Entries supplied:
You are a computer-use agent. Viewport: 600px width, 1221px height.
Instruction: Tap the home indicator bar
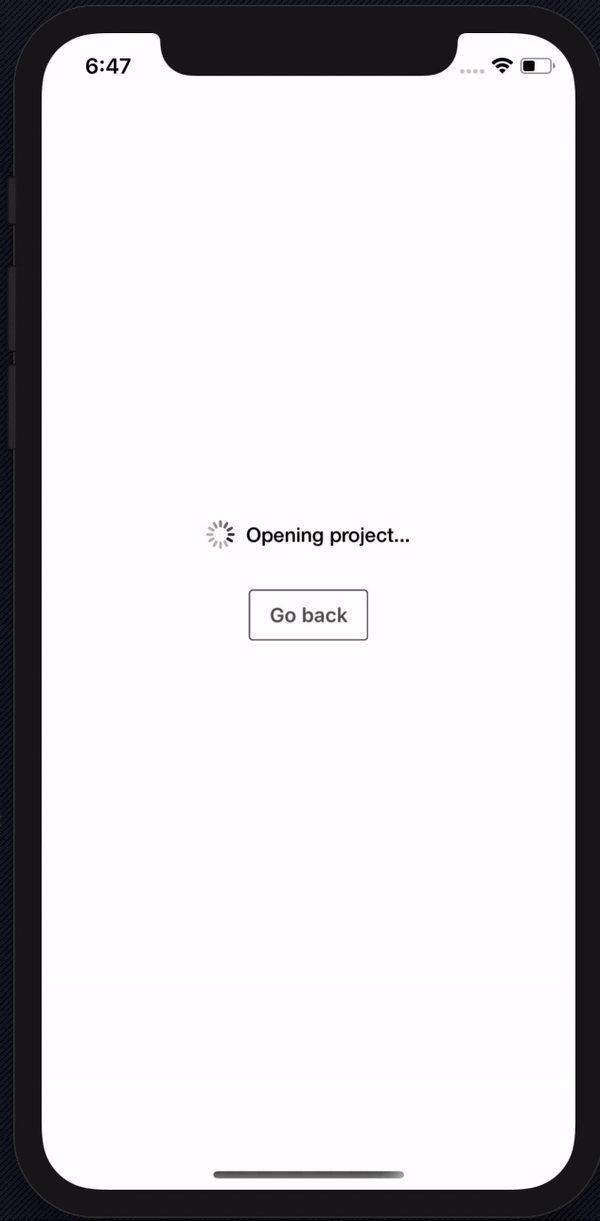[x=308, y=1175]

...

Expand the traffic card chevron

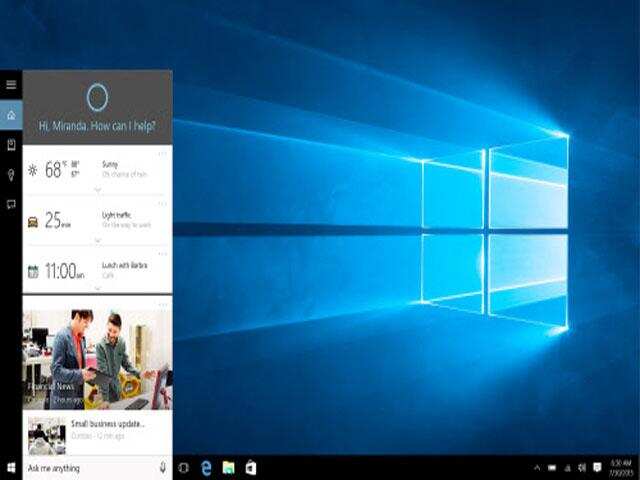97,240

Exercise goal:
Identify each line in the records above that contains the word "height" and copy it in full.

Task answer:
You are a computer-use agent. Viewport: 600px width, 1221px height.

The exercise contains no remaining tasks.